Circa 12 anni fa, quando stavo per iniziare il Bad Tour, un ragazzino venne a visitarmi con in suoi genitori a casa in California. Stava morendo di cancro e mi disse quanto amasse me e la mia musica. I suoi genitori mi dissero che era destinato a morire, e che sarebbe potuto succedere da un giorno all'altro. Io gli dissi: "fra tre mesi aprirò il mio tour proprio nella tua città, Kansas. Voglio che tu venga allo show. Ora ti regalerò una
giacca che ho indossato in uno dei miei video". I suoi occhi si illuminarono e mi disse: "vuoi regalarla a me?". Io gli dissi di si, "ma mi devi promettere che la indosserai al concerto". Stavo cercando di fargli tenere duro. Gli dissi che quando sarebbe venuto allo show, avrei voluto vederlo con quella giacca e quel guanto e gli regalai uno dei miei guanti di paillette - e non sono solito regalare quei guanti.
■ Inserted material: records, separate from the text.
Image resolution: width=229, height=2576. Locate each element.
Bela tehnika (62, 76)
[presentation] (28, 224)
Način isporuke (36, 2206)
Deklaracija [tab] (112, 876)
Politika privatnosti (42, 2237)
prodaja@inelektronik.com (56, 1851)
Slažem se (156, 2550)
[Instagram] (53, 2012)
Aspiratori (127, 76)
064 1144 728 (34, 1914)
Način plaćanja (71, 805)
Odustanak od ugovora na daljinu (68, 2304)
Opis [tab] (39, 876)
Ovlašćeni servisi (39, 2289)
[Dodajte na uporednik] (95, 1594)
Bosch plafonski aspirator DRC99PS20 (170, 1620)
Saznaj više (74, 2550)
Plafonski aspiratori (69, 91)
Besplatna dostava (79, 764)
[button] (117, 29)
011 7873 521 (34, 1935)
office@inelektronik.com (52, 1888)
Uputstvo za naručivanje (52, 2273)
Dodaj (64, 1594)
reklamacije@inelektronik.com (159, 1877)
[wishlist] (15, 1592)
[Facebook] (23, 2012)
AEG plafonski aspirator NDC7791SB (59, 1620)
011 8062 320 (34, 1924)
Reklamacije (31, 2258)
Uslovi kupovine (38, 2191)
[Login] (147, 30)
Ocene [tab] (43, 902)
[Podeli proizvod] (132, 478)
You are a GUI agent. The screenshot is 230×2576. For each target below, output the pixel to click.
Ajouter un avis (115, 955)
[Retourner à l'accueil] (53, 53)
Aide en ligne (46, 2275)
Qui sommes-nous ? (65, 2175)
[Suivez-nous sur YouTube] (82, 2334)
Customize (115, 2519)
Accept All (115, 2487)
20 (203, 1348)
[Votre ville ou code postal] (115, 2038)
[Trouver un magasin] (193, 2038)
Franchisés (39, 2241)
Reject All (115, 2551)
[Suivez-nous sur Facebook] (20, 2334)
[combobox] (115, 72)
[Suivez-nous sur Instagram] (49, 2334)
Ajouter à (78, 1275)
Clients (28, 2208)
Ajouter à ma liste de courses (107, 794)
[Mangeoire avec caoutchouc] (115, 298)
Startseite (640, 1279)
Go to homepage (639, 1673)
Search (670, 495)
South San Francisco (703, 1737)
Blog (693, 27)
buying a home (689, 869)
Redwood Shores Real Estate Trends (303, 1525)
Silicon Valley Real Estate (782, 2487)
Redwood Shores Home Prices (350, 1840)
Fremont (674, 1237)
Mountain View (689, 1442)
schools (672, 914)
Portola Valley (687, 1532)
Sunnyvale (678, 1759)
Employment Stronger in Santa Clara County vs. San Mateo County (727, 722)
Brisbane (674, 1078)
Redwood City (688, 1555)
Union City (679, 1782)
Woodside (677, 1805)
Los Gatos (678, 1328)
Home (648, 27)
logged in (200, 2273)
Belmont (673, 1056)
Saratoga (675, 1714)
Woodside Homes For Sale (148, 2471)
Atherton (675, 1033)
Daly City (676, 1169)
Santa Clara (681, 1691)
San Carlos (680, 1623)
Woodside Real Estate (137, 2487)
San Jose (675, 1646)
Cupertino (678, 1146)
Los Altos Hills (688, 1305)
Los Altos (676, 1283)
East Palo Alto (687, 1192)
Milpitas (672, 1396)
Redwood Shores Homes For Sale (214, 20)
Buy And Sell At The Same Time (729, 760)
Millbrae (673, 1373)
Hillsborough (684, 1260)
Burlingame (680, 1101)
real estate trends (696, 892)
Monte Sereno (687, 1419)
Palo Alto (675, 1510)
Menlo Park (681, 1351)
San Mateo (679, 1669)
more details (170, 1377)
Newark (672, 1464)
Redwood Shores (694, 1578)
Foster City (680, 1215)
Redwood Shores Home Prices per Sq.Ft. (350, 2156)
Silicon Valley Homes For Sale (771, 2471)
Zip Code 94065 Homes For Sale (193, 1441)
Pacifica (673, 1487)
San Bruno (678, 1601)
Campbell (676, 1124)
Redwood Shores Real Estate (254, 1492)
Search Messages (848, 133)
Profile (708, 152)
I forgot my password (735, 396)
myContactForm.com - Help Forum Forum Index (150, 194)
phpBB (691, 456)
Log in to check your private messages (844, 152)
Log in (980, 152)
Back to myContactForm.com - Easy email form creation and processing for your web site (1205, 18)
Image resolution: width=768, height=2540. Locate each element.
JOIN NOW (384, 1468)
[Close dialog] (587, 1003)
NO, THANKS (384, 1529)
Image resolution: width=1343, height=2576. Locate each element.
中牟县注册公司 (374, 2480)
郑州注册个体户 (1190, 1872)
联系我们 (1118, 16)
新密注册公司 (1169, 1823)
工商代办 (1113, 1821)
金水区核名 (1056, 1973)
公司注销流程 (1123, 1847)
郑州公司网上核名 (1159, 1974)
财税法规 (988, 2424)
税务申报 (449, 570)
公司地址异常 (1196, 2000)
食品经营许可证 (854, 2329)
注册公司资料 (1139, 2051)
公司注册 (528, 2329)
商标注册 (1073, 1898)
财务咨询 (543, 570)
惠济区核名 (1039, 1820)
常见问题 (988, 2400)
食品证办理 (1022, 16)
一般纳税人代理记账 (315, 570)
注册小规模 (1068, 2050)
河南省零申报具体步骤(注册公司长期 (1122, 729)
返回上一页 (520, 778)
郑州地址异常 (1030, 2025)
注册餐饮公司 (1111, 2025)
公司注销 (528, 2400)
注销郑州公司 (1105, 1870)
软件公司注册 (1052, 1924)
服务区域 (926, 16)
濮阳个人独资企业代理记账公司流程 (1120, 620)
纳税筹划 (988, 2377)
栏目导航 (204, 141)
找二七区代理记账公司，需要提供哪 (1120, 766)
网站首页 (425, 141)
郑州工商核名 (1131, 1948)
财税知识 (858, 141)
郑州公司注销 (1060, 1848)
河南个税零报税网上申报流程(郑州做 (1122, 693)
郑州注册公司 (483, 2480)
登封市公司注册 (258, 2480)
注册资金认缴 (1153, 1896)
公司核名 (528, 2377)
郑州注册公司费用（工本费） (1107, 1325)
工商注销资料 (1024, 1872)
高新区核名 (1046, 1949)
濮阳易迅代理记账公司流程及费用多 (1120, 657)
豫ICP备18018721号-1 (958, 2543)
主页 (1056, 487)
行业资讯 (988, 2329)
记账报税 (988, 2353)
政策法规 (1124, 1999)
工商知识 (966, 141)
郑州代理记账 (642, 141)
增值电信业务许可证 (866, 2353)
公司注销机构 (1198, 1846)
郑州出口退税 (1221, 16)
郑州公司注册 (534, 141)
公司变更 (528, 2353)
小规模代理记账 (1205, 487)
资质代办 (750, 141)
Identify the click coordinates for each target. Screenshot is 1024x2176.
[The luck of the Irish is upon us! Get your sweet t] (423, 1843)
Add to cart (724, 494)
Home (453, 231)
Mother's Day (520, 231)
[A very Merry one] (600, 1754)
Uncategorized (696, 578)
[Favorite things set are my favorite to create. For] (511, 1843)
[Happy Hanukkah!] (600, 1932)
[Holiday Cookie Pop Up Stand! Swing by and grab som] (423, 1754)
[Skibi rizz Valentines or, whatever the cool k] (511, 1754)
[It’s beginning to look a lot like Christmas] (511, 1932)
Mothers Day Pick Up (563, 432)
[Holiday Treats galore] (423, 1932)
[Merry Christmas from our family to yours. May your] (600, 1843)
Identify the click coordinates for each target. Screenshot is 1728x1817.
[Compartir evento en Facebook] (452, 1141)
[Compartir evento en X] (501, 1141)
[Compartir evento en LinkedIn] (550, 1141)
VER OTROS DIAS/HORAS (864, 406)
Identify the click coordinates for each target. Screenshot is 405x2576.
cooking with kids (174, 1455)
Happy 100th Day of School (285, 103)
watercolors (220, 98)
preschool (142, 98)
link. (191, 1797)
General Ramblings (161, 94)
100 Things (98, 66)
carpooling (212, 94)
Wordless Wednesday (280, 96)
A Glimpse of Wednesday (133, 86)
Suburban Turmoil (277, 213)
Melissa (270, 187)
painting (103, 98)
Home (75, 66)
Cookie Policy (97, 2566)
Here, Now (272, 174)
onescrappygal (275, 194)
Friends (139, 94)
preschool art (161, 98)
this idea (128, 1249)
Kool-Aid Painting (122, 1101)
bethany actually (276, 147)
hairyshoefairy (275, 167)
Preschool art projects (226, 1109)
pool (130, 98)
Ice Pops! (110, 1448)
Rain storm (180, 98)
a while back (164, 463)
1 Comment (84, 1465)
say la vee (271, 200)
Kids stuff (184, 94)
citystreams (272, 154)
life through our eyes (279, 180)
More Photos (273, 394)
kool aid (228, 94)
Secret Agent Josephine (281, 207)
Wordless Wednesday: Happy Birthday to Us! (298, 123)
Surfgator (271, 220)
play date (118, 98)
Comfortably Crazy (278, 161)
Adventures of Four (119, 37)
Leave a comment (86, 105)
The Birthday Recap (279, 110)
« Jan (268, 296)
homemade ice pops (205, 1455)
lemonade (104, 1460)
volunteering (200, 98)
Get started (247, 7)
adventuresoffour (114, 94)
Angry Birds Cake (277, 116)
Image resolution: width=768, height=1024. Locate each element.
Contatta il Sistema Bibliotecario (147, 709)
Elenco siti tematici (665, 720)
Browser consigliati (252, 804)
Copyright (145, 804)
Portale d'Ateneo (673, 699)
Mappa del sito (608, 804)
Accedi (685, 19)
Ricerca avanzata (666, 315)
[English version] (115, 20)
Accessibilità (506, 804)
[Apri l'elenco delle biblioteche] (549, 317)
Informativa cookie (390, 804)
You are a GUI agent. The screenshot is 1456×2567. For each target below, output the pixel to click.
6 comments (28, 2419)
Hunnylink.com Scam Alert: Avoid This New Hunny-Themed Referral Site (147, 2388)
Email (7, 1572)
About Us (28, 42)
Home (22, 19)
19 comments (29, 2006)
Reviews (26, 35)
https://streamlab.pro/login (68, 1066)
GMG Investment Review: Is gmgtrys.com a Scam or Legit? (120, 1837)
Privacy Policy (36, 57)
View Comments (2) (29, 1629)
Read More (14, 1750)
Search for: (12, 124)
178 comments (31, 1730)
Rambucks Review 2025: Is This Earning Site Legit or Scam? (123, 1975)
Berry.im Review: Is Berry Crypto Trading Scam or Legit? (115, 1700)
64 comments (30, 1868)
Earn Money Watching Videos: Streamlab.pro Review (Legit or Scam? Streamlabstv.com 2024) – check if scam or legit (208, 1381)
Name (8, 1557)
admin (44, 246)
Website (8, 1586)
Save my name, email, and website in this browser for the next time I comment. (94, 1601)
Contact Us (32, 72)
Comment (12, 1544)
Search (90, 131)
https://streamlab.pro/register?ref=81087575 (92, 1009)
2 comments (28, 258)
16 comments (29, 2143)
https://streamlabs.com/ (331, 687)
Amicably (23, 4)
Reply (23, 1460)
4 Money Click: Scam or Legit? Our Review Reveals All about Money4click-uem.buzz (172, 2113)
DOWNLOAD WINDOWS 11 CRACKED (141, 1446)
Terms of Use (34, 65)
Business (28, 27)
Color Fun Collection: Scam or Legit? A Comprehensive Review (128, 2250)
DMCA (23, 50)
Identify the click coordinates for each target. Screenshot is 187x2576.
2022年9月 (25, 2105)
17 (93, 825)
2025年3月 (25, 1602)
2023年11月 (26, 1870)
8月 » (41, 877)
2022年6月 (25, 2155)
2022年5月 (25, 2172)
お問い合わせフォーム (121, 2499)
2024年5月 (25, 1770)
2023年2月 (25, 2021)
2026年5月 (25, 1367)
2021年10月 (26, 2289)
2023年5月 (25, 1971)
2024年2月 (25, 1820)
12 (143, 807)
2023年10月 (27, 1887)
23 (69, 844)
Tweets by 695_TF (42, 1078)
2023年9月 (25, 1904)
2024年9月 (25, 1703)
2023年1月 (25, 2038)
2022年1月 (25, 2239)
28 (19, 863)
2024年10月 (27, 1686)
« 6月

Era in paradiso. Ma forse lo era già troppo, perché quando andai a Kansas, era già morto. L'avevano seppellito con la giacca e il guanto. Aveva solo 10 anni.

Dio solo sa, e io so, quanto abbia cercato di vivere. Ma almeno quando è morto, sapeva di essere amato, non solo dai suoi genitori, ma anche da me, un perfetto sconosciuto. Io gli volevo bene. E con tutto quell'amore sapeva di non essere venuto al mondo da solo, come non se ne è andato da solo.

Se vieni al mondo sapendo di non essere solo e te ne vai allo stesso modo, riesci ad affrontare tutto ciò che accade nel cammino della vita.
Un professore potrebbe bocciarti, ma non ti sentirai inferiore, un boss potrebbe opprimerti, ma non ti sentirai oppresso, una potente azienda potrebbe sconfiggerti, ma trionferai comunque. Come potrebbero prevalere solo buttandoti giù? Tu sai che sei una persona amata. Il resto è solo contorno.
Ma se non puoi dire di essere amato, sei condannato a cercare qualcosa che riempia quel vuoto. Non importa quanti soldi fai o quanto sia famoso, ti sentirai comunque vuoto. Stai solo cercando amore incondizionato, vuoi solo essere accettato per quello che sei, ed è questo che ti è stato negato quando sei venuto al mondo.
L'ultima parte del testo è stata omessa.